═══ Task material ═══

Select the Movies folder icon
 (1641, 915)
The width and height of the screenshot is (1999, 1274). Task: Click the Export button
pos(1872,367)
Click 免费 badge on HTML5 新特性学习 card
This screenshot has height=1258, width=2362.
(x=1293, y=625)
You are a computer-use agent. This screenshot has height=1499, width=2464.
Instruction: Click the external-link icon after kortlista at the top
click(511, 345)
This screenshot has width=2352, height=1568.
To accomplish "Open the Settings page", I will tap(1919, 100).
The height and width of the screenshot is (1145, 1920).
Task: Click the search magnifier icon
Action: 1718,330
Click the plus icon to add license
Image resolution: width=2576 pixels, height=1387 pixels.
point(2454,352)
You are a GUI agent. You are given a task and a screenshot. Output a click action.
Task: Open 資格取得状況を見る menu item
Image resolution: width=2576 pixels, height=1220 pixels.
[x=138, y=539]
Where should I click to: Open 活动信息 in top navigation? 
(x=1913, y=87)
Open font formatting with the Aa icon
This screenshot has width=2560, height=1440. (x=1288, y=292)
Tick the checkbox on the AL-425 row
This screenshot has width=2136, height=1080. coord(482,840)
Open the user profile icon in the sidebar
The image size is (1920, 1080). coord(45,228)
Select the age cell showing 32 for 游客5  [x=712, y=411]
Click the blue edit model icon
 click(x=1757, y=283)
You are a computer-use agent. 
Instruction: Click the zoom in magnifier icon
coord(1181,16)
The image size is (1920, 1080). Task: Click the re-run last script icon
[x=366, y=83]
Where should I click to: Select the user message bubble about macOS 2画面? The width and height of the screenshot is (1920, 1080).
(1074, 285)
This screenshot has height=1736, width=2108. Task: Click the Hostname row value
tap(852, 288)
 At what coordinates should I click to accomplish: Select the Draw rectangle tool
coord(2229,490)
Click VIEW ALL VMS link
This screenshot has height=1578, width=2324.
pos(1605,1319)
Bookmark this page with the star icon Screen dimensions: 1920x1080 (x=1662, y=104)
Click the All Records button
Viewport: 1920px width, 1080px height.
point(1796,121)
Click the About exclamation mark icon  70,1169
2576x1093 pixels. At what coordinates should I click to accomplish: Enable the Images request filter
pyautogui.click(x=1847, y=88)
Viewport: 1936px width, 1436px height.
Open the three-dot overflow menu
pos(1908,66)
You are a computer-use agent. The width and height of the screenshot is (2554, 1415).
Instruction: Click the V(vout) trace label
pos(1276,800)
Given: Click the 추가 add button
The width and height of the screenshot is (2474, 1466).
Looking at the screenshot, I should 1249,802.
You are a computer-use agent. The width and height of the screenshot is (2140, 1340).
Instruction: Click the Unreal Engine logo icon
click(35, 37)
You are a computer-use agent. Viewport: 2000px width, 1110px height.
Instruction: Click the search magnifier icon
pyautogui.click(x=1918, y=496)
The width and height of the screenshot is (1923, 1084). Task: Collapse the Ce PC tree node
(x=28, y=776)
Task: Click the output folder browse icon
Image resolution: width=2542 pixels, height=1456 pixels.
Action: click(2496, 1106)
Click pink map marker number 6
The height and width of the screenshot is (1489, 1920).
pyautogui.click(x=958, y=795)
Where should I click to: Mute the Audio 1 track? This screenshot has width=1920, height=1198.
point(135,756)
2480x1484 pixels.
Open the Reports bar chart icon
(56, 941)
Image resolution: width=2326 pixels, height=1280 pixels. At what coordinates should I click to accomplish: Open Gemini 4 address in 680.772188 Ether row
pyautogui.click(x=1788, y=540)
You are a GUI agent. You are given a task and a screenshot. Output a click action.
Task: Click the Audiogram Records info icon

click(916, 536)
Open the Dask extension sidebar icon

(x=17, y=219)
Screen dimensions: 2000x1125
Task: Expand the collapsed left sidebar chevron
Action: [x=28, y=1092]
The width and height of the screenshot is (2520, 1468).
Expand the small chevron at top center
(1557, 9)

═══

Instructions to follow — Would you set down exactly the lines from the line with "The width and height of the screenshot is (2520, 1468)." through the last one in the material?

Answer box —
The width and height of the screenshot is (2520, 1468).
Expand the small chevron at top center
(1557, 9)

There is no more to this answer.